Doris Kearns Goodwin is one happy historian. “Team of Rivals: The Political Genius of Abraham Lincoln,” her prize-winning, best-selling account of the Lincoln White House, has been turned in part into a film by Steven Spielberg with a script by Pulitzer Prize winning playwright Tony Kushner (“Angels in America”) starring Academy Award® winner Danie Day-Lewis (MY LEFT FOOT, THERE WILL BE BLOOD). LINCOLN will have its World Premiere at the American Film Institute’s AFI FEST in Hollywood on November 8.

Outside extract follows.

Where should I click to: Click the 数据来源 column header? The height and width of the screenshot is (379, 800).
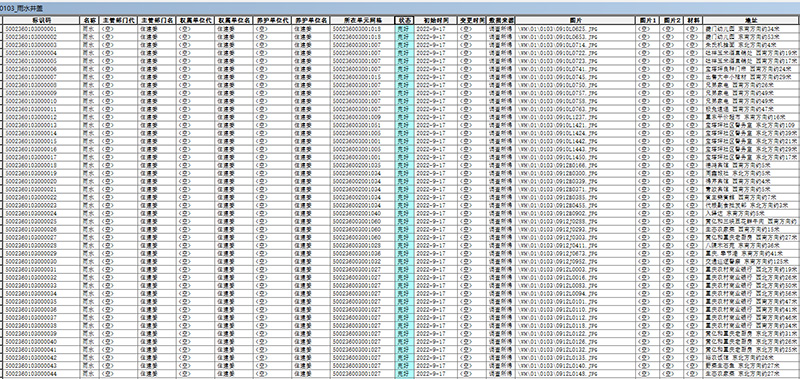click(x=501, y=20)
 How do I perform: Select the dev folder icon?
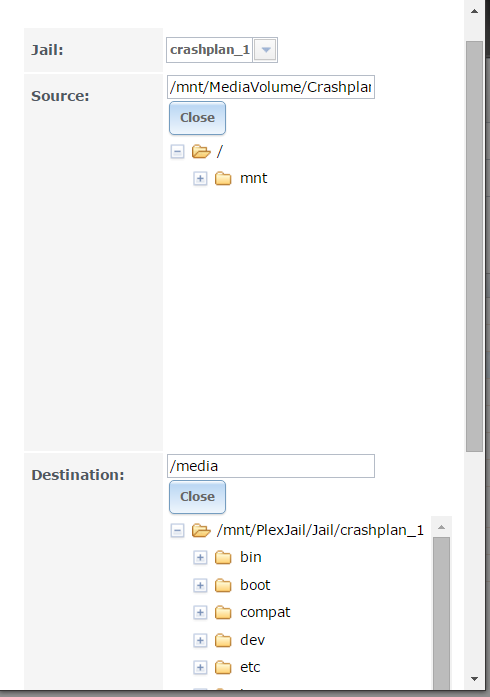pyautogui.click(x=223, y=641)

Goodwin saw the nearly finished film in August. “I think it’s quite wonderful,” she said. We spoke to her about LINCOLN and movies in general on a day when her press commitments were beginning to pile up and her voice was getting raspy from a surfeit of air travel. The author was the same genial personality we’ve come to know from her many television appearances. It turns out she is a “huge movie fan.”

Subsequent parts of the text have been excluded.